Ablation Study (Experiment 2: GPT-5 Pass Rate with Dense Rewards)¶
| Reward | Sym-Short | Vis-Short | Face-Short | Vertex-Short | Long-hor. |
|---|---|---|---|---|---|
| no reward | 0.75 | 0.20 | 0.40 | 0.05 | 0.00 |
| face | 0.85 | 0.55 | 0.50 | 0.40 | 0.00 |
| sticker | 0.65 | 0.55 | 0.55 | 0.50 | 0.00 |
| heuristic | 0.50 | 0.45 | 0.65 | 0.30 | 0.00 |
Dense rewards generally improved short-horizon performance, especially pulling visual/vertex tasks from near-zero to 0.4~0.5. However, long-horizon pass rates remained zero. Notably, for GPT-5 on symbolic tasks, complex rewards like heuristic/sticker performed worse than no-reward, suggesting external rewards conflict with emergent internal strategies of strong models.
Key Findings¶
- Long-horizon planning is the primary out-sourceable defect: Providing an optimal solver increased symbolic long-horizon pass rates from 0.00 to nearly 1.00, proving the bottleneck is state tracking and planning, not algorithm deficiency.

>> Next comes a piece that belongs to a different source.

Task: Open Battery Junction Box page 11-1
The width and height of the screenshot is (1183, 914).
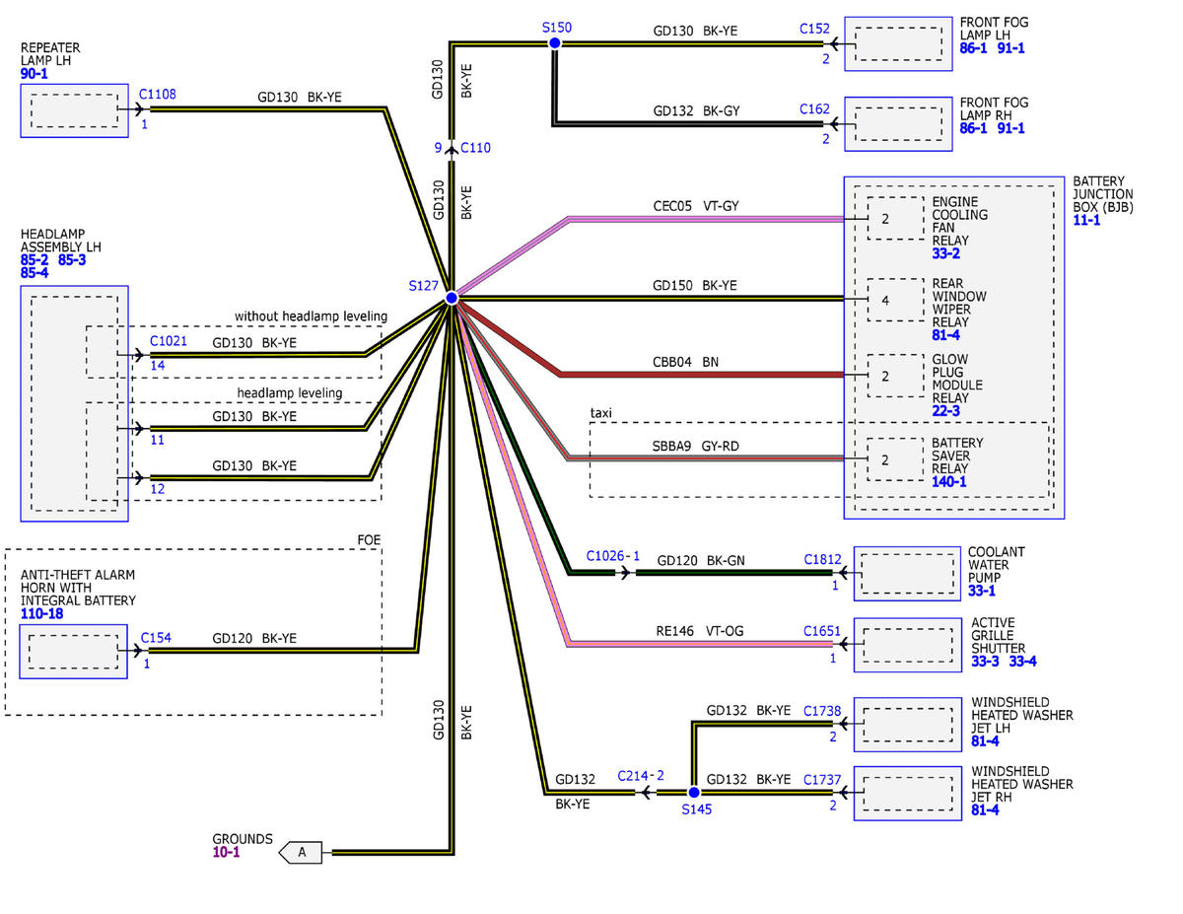Action: (x=1088, y=221)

- Spatial translation is non-trivial: The gap between Standard and Ideal solvers indicates that translating perception into tool-compatible formats requires genuine spatial understanding.

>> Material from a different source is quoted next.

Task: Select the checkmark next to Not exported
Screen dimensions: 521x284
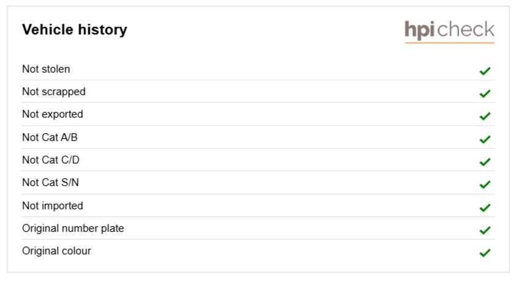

- Active exploration is a major barrier: Even with an Ideal-Solver, all models failed completely (0.00) on Vertex View tasks. While models could bypass spatial reasoning in Face View via algorithmic string parsing, the complexity of Vertex View exposed the total lack of 3D spatial reasoning and active exploration.
Highlights & Insights¶
- Deterministic Micro-worlds as Diagnostic Benchmarks: The Rubik's Cube structure allows "precise failure attribution" to move from a concept to an operational design, which embodied simulators cannot provide.
- Subtraction Experiments: The three-tier solver design elegantly decomposes mixed failures into planning, translation, and exploration segments.
- Model Shortcuts: Models attempt to bypass spatial reasoning through dimensionality reduction (e.g., parsing Face View as a grid). Vertex View blocks these shortcuts, revealing the absence of true 3D reasoning.
- Alarming Performance: The universal 0.00 pass rate on long-horizon tasks serves as a stark reality check against the optimistic narrative of LLM deployment in physical environments.
Limitations & Future Work¶
- Domain Specificity: The Rubik's Cube is discrete and deterministic, lacking physical noise (friction, collisions). Findings might not immediately generalize to continuous physical manipulation.
- Diagnosis vs. Solution: The paper focuses on identifying bottlenecks rather than proposing architectural improvements for agents.
- Budget Constraints: The zero pass rate might be influenced by interaction limits (20 steps) or timeouts. Future work could explore different agent scaffolding under larger budgets.
- Future Directions: Utilizing the generative curriculum for training (self-evolving agents), maintaining updateable spatial world models, and making exploration strategies learnable.
Related Work & Insights¶
- Comparison to Embodied Simulators (AI2-THOR, etc.): Simulators include perceptual complexity, making failure attribution difficult; CubeBench decouples perception for diagnostic clarity.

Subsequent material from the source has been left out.